If Seigfried’s main strategy is theological, Paxson’s is political; she believes in the power of protest. “Before the last election, we in the U.S. could claim some liberal moral superiority. This is no longer the case,” she told me. “Ever since January I’ve been attending whatever rallies and marches I could and displaying heathen symbols. … We have to be out there with placards and slogans and banners. Every time they [racists] come out with their message, we need to get out there with ours.”
Paxson’s emphasis on public denunciations of bigotry is mirrored by heathen groups and Viking enthusiasts across the globe. Sweden, for example, is home to Vikings Against Racism, a network of people attempting to rescue old Norse iconography from misuse. They regularly show up at far-right events and other demonstrations. When the Nordic Resistance Movement, a neo-Nazi group that uses the ancient Týr rune as its logo, recently paraded through the streets of a Swedish city, it found itself vastly outnumbered by counter-demonstrators from Vikings Against Racism.
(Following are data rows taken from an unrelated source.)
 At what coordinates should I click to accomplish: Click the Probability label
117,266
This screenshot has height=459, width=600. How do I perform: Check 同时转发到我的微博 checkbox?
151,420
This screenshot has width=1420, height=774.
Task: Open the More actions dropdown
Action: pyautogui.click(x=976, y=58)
In Germany, where Viking symbols were coopted by the Third Reich, many heathens are particularly wary of misappropriation today. Ulrike Pohl, a member of the Eldaring, a German heathen group, told me she carefully screens the Facebook page of anyone who asks to join the group, checking to see whether their “likes” betray any racist leanings. Another organization, Nornirs Ætt, researches the way heathen ideas as filtered through Nazism manifest themselves in contemporary far-right groups, which it exposes online through its “Odin’s Eye” project. “I think it’s possible to take back the authentic runes, and to take back the narrative, through education—with new members as well as with the public,” Pohl said.
The battle has come to Canada, too. The Soldiers of Odin—a far-right group founded by a Finnish white supremacist in 2015—now has chapters in about a dozen Canadian cities. Members go out on street patrols that Muslims and other minorities describe as intimidating. But even within the Soldiers of Odin, there’s fracturing over race. In April, the head of the Canadian group, Bill Daniels, publicly denounced the Finnish organization for “racist, unorganized, reckless wannabe thug collaboration.” He was promptly ousted.